The $14 Billion Import Bill Africa’s Health Systems Cannot Afford
Africa spends an estimated $14 billion annually on imported pharmaceutical products — medicines that could, and should, be manufactured on the continent. The figure has become a rallying cry for a growing coalition of African governments, development finance institutions, and private investors who argue that Africa’s health sovereignty depends on building a domestic drug manufacturing base.
The COVID-19 pandemic exposed the flaw in Africa’s reliance on imported medicines with brutal clarity. When India restricted exports of active pharmaceutical ingredients (APIs) and finished doses in 2020 and 2021, African countries — with virtually no domestic manufacturing capacity — were left at the back of the queue for vaccines and essential medicines. The lesson has not been forgotten.
From Dependency to Production: A New Ambition
The post-pandemic period has seen an acceleration of initiatives aimed at building Africa’s pharmaceutical production capacity. Rwanda and Ghana have emerged as frontrunners, with new facilities under construction in Kigali and Accra. Kenya’s government has announced tax incentives for local pharmaceutical manufacturers as part of its economic stimulus programme. And Nigeria, Africa’s largest economy and most populous nation, has made local drug production a centrepiece of its health ministry’s five-year plan.
The African Development Bank (AfDB) has committed $2 billion in concessional financing for pharmaceutical infrastructure across the continent, with a focus on establishing regional manufacturing hubs that can serve multiple markets. The rationale is both economic and strategic: reducing the continent’s health dependency on external supply chains while creating jobs and building technical expertise.
The API Problem
The biggest bottleneck is not finished product manufacturing — it is the production of active pharmaceutical ingredients. The vast majority of Africa’s drug manufacturers currently import APIs from India and China, which means they remain dependent on the same external supply chains they are trying to escape. Building API production capacity requires significant capital investment, advanced technical expertise, and a reliable supply of precursor chemicals.

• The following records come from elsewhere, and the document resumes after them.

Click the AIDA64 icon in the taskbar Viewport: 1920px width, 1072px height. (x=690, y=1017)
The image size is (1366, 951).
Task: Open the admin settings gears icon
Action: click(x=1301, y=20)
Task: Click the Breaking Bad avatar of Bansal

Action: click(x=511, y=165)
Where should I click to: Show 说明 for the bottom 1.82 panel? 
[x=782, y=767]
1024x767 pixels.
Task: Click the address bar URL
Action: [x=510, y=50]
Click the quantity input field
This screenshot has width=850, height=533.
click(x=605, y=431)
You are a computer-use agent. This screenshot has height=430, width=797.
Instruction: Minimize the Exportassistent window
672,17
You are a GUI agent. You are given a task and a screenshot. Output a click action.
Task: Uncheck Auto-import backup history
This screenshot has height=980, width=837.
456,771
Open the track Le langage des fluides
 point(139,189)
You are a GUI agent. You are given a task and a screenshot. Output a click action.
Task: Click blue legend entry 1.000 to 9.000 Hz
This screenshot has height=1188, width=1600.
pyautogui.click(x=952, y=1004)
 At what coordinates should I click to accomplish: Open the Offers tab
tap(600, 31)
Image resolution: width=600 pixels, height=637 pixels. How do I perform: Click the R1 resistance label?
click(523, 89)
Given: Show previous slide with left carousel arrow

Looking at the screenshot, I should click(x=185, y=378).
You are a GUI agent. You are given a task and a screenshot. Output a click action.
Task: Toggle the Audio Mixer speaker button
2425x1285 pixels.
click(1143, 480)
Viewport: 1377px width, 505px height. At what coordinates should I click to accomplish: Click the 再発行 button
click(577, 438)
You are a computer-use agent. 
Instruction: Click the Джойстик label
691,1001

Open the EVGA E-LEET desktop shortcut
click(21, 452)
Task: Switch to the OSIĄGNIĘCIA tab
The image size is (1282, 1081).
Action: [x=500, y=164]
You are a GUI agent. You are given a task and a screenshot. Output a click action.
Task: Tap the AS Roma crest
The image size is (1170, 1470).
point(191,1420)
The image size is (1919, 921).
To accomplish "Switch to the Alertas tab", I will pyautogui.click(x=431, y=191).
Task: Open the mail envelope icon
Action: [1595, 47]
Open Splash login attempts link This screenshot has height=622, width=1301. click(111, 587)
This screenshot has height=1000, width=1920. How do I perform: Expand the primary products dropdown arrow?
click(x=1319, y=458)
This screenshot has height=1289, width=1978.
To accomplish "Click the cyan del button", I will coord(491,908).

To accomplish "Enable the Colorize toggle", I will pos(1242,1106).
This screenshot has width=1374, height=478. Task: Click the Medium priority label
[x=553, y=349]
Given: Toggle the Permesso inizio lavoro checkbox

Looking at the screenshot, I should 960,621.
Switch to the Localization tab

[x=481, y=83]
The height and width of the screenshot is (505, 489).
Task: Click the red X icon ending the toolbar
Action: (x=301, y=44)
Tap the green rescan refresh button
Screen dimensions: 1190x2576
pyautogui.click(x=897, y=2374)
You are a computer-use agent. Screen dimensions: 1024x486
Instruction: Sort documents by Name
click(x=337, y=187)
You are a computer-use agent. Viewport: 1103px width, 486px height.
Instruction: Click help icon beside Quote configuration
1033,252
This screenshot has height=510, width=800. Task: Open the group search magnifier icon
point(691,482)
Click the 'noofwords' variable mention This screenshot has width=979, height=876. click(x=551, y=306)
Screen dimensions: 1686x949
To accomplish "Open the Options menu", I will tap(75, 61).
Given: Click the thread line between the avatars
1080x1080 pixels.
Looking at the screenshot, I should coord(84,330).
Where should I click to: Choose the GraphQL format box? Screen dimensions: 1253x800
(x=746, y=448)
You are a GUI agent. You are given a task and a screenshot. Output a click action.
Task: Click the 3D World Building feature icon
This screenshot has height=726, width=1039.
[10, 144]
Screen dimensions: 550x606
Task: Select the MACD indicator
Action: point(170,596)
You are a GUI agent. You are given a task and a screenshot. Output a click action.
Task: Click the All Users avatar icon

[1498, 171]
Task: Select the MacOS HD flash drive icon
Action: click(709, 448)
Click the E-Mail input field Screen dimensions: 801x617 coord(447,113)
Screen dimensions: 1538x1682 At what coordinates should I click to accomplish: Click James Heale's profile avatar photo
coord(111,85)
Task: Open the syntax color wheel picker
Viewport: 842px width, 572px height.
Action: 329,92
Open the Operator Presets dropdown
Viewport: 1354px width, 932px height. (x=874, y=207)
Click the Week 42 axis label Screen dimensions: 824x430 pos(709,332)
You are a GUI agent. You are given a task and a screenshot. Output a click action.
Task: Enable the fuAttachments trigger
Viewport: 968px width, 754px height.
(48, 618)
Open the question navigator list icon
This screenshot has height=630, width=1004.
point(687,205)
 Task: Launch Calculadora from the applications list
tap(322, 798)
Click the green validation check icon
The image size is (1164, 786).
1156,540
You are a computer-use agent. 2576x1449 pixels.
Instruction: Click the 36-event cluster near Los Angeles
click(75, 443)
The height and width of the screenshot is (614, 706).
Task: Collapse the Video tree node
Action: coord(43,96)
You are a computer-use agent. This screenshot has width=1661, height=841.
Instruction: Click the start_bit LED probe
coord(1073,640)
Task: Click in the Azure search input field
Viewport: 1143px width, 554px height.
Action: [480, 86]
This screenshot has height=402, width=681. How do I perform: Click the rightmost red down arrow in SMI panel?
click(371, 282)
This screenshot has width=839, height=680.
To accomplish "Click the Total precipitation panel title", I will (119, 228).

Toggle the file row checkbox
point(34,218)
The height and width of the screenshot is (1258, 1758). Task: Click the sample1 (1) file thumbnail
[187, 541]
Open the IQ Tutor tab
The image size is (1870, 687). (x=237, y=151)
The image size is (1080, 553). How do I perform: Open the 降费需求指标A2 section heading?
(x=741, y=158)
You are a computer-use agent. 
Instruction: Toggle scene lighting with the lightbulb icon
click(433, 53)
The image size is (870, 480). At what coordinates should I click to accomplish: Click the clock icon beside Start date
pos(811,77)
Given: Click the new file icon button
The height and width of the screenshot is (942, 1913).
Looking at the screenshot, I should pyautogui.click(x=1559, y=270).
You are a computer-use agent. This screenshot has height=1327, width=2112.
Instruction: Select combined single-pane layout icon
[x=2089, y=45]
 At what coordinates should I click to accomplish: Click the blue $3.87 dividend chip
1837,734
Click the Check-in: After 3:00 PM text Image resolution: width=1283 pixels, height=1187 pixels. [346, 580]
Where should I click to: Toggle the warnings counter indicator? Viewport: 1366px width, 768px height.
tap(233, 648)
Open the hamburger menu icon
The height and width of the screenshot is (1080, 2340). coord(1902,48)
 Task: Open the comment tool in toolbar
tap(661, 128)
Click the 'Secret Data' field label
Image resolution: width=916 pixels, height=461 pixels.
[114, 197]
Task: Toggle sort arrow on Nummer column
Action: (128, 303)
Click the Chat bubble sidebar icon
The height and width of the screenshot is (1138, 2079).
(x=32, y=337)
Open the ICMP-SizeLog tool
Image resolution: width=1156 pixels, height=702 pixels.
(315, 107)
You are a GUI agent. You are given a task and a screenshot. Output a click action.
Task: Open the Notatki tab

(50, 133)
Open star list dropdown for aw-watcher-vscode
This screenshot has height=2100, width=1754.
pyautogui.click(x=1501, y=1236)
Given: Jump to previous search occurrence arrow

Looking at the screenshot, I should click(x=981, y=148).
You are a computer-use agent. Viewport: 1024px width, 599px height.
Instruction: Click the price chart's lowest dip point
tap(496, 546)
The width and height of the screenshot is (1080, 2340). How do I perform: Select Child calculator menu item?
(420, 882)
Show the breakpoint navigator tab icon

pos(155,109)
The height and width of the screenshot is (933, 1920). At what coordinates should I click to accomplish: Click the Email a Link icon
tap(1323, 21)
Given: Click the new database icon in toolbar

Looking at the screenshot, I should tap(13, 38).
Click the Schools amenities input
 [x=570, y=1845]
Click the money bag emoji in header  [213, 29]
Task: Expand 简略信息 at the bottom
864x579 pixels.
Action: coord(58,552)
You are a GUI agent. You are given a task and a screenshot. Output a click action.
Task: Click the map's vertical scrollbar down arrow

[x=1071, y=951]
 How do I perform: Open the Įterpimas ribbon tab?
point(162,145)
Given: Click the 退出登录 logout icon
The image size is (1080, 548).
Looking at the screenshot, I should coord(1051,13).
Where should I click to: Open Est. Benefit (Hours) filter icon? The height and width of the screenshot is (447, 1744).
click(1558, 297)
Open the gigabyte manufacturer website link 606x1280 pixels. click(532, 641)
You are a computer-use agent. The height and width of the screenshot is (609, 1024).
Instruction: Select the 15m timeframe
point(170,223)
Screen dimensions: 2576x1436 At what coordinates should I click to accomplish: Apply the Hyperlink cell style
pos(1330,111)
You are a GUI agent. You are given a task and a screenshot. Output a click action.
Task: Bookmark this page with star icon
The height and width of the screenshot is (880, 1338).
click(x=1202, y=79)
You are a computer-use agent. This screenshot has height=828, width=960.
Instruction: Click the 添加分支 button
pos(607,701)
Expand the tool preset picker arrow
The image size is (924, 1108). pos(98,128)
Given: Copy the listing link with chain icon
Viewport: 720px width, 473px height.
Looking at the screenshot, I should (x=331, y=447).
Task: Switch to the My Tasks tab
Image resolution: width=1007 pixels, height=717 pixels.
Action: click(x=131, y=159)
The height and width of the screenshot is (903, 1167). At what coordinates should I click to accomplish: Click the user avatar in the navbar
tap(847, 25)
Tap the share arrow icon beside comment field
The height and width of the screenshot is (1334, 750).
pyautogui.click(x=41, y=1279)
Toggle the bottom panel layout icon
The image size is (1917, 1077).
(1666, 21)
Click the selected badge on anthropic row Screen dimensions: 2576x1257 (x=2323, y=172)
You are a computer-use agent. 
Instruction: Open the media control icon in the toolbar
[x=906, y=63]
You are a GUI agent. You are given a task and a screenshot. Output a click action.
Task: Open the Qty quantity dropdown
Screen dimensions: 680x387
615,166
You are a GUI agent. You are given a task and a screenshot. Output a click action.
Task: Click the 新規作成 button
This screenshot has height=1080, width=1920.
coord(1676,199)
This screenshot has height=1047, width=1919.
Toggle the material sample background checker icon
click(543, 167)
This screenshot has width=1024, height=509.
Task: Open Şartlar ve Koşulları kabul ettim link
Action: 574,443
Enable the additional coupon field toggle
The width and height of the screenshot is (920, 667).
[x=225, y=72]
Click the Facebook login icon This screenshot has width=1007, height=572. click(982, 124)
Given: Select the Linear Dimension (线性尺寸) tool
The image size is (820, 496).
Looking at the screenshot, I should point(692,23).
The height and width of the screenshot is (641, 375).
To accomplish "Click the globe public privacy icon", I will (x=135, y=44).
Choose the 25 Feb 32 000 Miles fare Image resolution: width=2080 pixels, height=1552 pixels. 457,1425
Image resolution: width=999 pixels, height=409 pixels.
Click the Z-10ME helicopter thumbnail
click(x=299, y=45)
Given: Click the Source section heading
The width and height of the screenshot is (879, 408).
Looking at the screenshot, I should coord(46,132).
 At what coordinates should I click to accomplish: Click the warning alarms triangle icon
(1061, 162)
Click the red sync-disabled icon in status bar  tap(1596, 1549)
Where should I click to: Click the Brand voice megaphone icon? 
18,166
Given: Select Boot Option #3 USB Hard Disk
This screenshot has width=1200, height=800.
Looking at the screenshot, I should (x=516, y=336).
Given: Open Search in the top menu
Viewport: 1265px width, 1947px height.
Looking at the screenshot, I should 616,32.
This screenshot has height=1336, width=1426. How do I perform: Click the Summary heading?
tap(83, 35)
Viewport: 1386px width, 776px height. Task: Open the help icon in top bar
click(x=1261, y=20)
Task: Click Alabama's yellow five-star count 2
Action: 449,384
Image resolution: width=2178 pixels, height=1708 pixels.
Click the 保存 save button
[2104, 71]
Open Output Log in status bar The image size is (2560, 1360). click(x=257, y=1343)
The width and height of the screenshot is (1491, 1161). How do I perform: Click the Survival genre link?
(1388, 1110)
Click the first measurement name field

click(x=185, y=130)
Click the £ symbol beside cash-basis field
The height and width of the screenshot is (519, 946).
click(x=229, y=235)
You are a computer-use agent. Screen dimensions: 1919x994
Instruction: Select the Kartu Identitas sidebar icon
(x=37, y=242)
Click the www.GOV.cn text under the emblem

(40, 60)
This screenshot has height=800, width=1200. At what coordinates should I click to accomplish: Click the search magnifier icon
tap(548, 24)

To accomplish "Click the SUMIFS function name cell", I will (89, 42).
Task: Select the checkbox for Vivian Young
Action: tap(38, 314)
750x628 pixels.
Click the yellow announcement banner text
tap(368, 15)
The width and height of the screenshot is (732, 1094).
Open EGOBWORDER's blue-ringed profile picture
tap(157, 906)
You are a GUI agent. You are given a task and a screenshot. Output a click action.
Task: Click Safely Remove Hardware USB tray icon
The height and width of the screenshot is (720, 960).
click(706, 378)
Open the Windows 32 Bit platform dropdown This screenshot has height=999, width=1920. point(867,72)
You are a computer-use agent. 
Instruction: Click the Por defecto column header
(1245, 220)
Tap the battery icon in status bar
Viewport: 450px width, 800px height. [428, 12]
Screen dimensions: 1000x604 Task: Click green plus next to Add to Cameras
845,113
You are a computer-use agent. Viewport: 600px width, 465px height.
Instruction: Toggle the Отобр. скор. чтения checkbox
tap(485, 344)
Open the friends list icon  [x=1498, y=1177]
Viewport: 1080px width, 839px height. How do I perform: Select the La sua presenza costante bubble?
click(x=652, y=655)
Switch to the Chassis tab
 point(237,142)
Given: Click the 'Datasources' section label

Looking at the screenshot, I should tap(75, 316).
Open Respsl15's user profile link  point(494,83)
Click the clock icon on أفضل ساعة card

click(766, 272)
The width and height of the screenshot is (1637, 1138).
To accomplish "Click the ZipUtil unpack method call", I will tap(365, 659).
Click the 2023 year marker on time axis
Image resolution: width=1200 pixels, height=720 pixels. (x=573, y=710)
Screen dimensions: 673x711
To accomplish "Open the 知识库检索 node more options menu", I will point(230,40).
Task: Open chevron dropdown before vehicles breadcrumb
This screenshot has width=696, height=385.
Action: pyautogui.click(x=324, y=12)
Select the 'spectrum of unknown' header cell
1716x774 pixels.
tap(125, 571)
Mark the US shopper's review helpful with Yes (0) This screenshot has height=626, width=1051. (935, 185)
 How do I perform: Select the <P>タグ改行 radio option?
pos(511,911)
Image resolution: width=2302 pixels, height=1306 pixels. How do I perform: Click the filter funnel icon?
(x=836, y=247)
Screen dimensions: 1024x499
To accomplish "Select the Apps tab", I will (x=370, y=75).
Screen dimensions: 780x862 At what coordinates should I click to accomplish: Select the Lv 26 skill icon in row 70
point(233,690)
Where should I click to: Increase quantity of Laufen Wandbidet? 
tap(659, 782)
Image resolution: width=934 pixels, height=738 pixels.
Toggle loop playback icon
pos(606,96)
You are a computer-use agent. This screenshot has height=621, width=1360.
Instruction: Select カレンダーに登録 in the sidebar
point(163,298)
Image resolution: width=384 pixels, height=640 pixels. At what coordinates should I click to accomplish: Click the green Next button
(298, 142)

Ethiopia has made the most progress here, with a new API facility in Addis Ababa that supplies regional manufacturers. But the facility is small relative to continental demand, and scaling it requires sustained investment that many investors remain cautious about committing given the perceived regulatory and political risks.
Financing and Philanthropy Step In
With traditional development finance constrained and commercial bank lending to the sector limited, philanthropy has emerged as an important bridge. The Bill and Melinda Gates Foundation has backed several initiatives in this space, including partnerships with African pharmaceutical companies to develop generic formulations for HIV, malaria, and TB treatments that can be produced locally.
The Tony Blair Institute and the European Commission’s Team Europe initiative have also launched programmes to support regulatory harmonisation across African Union member states — a key requirement for pharmaceutical companies seeking to serve multiple markets without navigating a labyrinth of different national approval processes.
Regulatory Reform as a Prerequisite
Beyond financing, the biggest structural barrier to Africa’s pharmaceutical development is regulatory fragmentation. Each African country maintains its own medicines regulatory authority, with varying standards, approval timelines, and enforcement capacity. The African Medicines Agency (AMA), established by the African Union in 2021, was designed to address this — but the agency remains underfunded and politically contested, with several major economies yet to ratify its founding treaty.
Until regulatory harmonisation advances, African manufacturers face the same fragmentation challenge that has limited intra-African trade more broadly. A drug approved in Kenya cannot automatically be sold in Tanzania without a separate approval process — a duplication of cost and time that undermines the economics of regional scale.
The Path Ahead
Africa’s push for pharmaceutical sovereignty is ambitious but achievable. The continent has the market size, the demographic trajectory, and increasingly the institutional frameworks to support a domestic industry. What it lacks is the sustained capital commitment, the regulatory coherence, and the political will to treat pharmaceutical manufacturing as a strategic sector rather than merely a health policy footnote.
The next two years will be decisive. Several new facilities are scheduled to come online, and the African Union has set a target of 60% local production of essential medicines by 2030. Whether that target is met depends less on the ambition of the policy pronouncements and more on whether the financing and regulatory reforms keep pace with the infrastructure investments already underway.